Thread: char(n) to varchar or text conversion should strip trailing spaces

char(n) to varchar or text conversion should strip trailing spaces

From
Tom Lane
Date:
I've gotten really tired of explaining to newbies why stuff involving
char(n) fields doesn't work like they expect.  Our current behavior is
not valid per SQL92 anyway, I believe.

I think there is a pretty simple solution now that we have pg_cast:
we could stop treating char(n) as binary-equivalent to varchar/text,
and instead define it as requiring a runtime conversion (which would
be essentially the rtrim() function).  The cast in the other direction
would be assignment-only, so that any expression that involves mixed
char(n) and varchar/text operations would be evaluated in varchar
rules after stripping char's insignificant trailing blanks.

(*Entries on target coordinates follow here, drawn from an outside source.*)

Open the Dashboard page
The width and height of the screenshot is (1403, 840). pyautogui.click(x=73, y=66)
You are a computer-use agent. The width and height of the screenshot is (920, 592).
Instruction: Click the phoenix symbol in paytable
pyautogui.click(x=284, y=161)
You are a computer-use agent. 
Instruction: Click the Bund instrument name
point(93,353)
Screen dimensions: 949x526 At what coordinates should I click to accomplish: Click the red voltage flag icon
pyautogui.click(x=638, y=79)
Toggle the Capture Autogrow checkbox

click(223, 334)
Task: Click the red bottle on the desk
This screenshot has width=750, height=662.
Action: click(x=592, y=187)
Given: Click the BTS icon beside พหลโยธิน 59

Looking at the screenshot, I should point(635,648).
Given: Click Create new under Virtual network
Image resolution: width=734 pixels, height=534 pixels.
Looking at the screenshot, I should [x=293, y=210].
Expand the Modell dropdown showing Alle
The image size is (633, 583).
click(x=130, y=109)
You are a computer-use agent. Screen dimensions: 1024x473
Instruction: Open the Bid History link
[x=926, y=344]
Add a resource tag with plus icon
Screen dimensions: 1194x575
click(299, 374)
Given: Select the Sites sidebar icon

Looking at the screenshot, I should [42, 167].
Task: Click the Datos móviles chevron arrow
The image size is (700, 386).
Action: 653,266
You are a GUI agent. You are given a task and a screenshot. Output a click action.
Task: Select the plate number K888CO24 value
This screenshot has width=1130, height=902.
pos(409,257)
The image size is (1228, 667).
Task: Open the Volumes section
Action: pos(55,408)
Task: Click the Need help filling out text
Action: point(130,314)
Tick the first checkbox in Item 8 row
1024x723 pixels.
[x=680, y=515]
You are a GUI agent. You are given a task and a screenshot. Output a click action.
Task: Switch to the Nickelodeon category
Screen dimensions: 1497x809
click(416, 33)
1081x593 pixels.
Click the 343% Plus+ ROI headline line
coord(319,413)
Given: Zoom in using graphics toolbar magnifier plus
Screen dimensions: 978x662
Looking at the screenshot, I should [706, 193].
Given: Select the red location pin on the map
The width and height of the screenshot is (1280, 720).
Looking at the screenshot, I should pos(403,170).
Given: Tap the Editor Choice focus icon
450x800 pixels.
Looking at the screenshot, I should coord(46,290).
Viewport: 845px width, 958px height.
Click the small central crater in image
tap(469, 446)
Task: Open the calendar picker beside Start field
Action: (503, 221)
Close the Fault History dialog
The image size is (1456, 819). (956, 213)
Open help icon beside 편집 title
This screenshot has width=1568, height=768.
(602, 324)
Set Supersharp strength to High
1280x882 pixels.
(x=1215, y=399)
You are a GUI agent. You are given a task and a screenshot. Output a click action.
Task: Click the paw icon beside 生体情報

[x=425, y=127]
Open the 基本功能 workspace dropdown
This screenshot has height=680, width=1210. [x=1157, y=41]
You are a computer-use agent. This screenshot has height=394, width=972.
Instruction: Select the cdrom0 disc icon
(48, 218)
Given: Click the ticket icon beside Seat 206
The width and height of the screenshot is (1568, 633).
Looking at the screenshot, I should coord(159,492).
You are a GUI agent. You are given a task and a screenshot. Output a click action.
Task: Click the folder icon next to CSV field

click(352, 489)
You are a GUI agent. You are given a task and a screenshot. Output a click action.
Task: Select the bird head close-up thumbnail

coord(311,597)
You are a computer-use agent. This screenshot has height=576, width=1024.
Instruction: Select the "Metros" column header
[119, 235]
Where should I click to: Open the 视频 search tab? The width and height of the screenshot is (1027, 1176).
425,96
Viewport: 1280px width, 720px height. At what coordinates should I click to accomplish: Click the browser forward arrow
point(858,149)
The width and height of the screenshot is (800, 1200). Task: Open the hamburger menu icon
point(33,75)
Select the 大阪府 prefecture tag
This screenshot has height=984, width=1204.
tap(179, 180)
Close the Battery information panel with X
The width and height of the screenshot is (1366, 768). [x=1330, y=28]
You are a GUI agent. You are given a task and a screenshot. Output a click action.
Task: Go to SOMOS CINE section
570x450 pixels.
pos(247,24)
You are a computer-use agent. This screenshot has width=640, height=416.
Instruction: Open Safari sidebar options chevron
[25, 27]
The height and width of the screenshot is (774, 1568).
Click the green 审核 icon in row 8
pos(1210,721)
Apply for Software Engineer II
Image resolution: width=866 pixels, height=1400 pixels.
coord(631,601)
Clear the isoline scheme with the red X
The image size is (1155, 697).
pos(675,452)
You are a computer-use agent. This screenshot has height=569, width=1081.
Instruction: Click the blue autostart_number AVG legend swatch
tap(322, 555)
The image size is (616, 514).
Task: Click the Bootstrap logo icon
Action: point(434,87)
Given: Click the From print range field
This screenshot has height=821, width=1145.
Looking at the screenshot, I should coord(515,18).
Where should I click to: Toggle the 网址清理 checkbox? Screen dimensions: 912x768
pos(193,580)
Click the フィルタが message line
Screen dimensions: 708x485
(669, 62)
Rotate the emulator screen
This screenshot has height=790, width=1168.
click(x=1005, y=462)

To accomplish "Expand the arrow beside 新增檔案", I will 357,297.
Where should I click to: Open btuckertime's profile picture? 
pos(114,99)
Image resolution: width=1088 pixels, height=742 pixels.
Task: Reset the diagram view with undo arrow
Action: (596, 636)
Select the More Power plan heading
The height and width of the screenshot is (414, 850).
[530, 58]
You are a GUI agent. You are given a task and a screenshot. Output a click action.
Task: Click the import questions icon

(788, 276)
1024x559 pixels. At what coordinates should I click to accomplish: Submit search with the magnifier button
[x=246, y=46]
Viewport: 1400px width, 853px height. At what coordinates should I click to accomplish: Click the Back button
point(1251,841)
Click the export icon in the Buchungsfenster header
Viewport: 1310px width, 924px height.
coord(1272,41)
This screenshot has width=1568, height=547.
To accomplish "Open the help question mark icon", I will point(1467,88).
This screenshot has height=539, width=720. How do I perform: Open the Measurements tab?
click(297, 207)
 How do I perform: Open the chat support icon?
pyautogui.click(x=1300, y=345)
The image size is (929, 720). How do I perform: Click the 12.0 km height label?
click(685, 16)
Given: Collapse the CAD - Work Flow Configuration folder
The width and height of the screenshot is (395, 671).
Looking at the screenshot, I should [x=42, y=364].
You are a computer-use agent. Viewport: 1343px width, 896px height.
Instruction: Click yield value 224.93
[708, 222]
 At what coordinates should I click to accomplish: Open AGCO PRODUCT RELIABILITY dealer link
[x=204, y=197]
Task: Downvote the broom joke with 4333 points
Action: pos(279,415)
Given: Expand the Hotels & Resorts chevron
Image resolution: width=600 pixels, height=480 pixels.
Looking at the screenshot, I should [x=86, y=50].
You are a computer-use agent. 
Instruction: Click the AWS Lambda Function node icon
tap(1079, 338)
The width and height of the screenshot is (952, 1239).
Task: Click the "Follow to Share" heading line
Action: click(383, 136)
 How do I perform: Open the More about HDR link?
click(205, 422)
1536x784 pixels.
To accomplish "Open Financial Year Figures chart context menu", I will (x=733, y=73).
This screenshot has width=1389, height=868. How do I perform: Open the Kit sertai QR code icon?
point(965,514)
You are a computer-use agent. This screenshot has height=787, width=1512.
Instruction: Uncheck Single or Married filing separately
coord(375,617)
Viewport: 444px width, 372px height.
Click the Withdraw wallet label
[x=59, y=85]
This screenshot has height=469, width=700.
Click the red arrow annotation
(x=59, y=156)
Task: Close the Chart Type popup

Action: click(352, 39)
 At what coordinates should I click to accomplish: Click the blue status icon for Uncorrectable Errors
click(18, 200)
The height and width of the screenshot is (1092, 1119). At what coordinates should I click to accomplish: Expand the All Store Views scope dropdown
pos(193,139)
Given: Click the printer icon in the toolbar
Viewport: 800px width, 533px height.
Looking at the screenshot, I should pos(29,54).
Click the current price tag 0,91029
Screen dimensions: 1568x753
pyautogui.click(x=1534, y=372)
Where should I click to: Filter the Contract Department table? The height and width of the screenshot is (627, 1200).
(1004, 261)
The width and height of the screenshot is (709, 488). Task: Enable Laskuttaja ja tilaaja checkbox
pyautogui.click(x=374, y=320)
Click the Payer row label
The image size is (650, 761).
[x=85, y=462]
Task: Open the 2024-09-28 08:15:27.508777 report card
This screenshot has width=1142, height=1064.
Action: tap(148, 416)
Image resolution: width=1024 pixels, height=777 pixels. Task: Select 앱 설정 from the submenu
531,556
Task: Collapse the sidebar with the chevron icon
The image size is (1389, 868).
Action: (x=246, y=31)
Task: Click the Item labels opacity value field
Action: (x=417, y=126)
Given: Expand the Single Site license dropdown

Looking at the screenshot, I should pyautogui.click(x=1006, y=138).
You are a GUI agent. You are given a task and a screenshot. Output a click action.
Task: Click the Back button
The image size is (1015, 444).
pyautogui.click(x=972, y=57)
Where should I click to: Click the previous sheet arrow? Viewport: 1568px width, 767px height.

If we did this, then operations like    WHERE UPPER(charcolumn) = 'FOO'
would work as a newbie expects.  I believe that we'd come a lot closer
to spec compliance on the behavior of char(n), too.

Comments?
        regards, tom lane


Re: char(n) to varchar or text conversion should strip trailing spaces

From
"Zeugswetter Andreas SB SD"
Date:
> I've gotten really tired of explaining to newbies why stuff involving
> char(n) fields doesn't work like they expect.  Our current behavior is
> not valid per SQL92 anyway, I believe.
>
> I think there is a pretty simple solution now that we have pg_cast:
> we could stop treating char(n) as binary-equivalent to varchar/text,
> and instead define it as requiring a runtime conversion (which would
> be essentially the rtrim() function).  The cast in the other direction
> would be assignment-only, so that any expression that involves mixed
> char(n) and varchar/text operations would be evaluated in varchar
> rules after stripping char's insignificant trailing blanks.
>
> If we did this, then operations like
>         WHERE UPPER(charcolumn) = 'FOO'
> would work as a newbie expects.  I believe that we'd come a lot closer
> to spec compliance on the behavior of char(n), too.

I am all for it. That would much more closely match what I would expect.

One alternate possible approach would maybe be to change the on-disk
representation to really be binary compatible and change the input
output and operator functions ? IIRC fixed width optimizations do not gain as
much as in earlier versions anyway. Then char(n) would have the benefit of
beeing trailing blank insensitive and having the optimal storage format.

Andreas


Re: char(n) to varchar or text conversion should strip trailing spaces

From
Tom Lane
Date:
"Zeugswetter Andreas SB SD" <ZeugswetterA@spardat.at> writes:
> One alternate possible approach would maybe be to change the on-disk
> representation to really be binary compatible and change the input 
> output and operator functions ?

Hmm ... now that's an interesting thought.  So the input converter would
actively strip trailing blanks, output would add them back, and only in
a few char(n)-specific functions would we need to pretend they are there.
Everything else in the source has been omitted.